§ **What you have to do**
Rewrite the lines below, replacing every occurrence of "Given" with "Instruction" and leaving everything else unchanged. Omit the pictures from your answer.
•••••
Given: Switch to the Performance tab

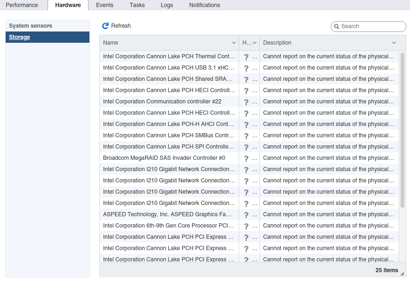Looking at the screenshot, I should pos(22,5).
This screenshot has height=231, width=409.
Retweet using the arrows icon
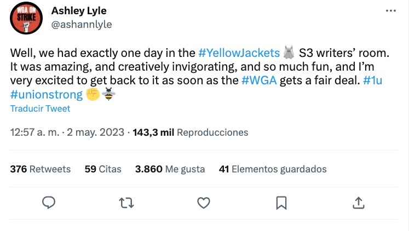coord(126,203)
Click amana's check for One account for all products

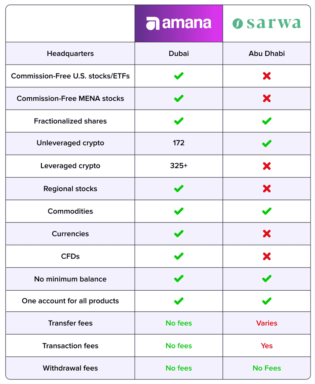[179, 301]
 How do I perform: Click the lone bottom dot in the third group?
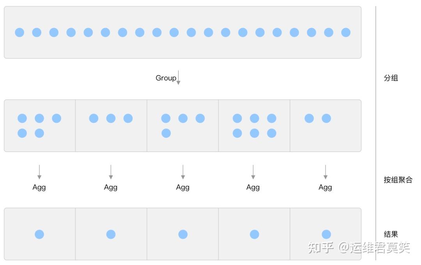(x=166, y=133)
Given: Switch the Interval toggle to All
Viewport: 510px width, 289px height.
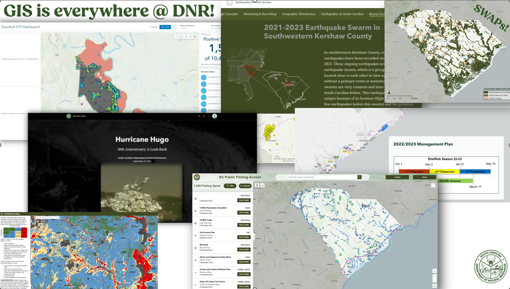Looking at the screenshot, I should click(173, 27).
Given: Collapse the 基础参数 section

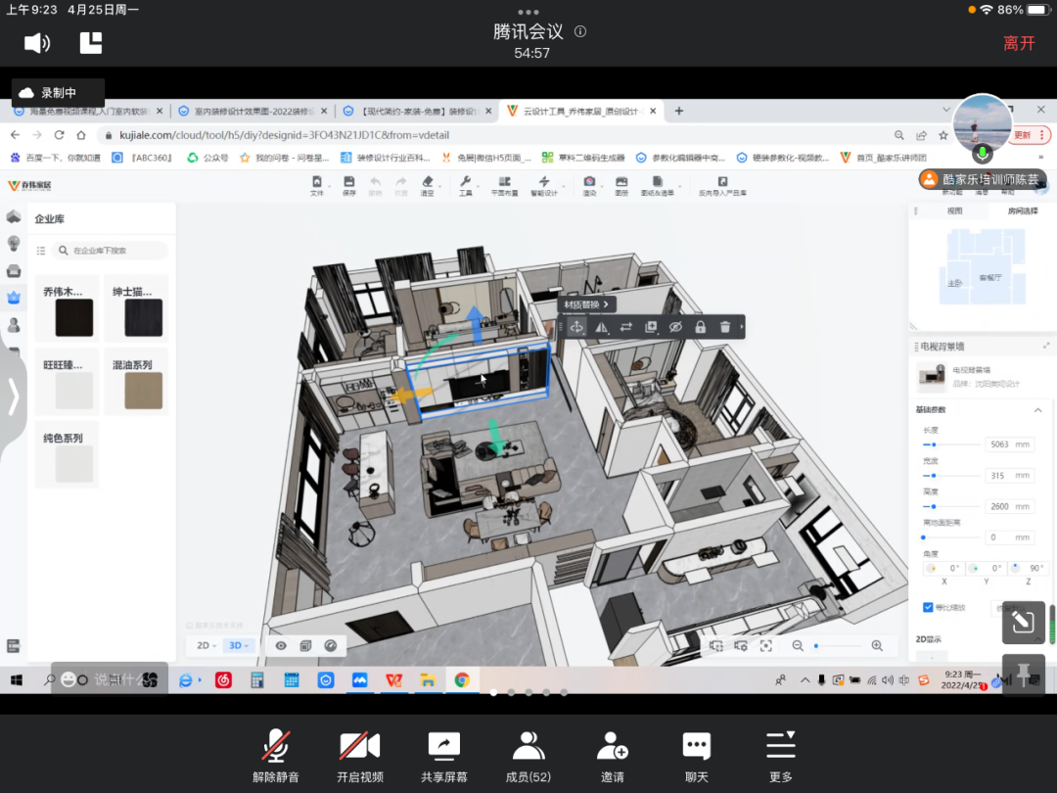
•••••
§ **Solution**
Instruction: Switch to the Performance tab

Looking at the screenshot, I should pos(22,5).
This screenshot has height=231, width=409.
Retweet using the arrows icon
coord(126,203)
Click amana's check for One account for all products

[179, 301]
 How do I perform: Click the lone bottom dot in the third group?
(x=166, y=133)
Instruction: Switch the Interval toggle to All
Viewport: 510px width, 289px height.
Looking at the screenshot, I should click(173, 27).
Instruction: Collapse the 基础参数 section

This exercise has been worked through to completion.